Blanchiment : Abidjan, une plaque tournante ?

L’alerte est à nouveau donnée par le Groupe intergouvernemental d’action contre le blanchiment des capitaux en Afrique de l’Ouest (GIABA). Selon son rapport 2018, 360 cas de déclarations suspectes ont été transmis à la Cellule nationale de traitement des informations financières (CENTIF). Trois secteurs connaissant un grand boom en Côte d’Ivoire sont indexés. Il s’agit en premier de l’agriculture, où les liquidités tournent à plein régime. Ensuite de l’immobilier, qui connait un véritable boom, tant à Abidjan qu’à l’intérieur du pays.
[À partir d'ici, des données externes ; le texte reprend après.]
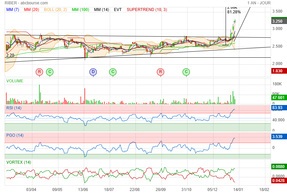Toggle the MM (7) moving average legend
Image resolution: width=287 pixels, height=193 pixels.
pos(13,10)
Et enfin du secteur minier. Selon les Nations Unies, ce sont un plus de 26 600 milliards de dollars qui circulent hors des circuits légaux en Afrique de l’Ouest. L’ONG Social Justice, qui a fait de la lutte contre la corruption et le blanchiment des capitaux son cheval de bataille, organise depuis peu, avec l’appui de l’Union Européenne et de Transparency International une campagne de sensibilisation pour une plus grande implication des populations dans celle-ci. Même si, en la matière, la Côte d’Ivoire s’est dotée d’un arsenal juridique assez dissuasif, dans la pratique d’énormes efforts restent encore à faire. « Les cas suspectés se confondent parfois, entre le positionnement politique et la fonction d’homme d’affaires, avec des intelligences politiques parfois insoupçonnables. Et cela est de nature à rendre la lutte plus complexe », confie un expert en la matière. Selon ce dernier, certains cas sont encore a l’instruction depuis des années, « mais la justice a son rythme », lâche-t-il.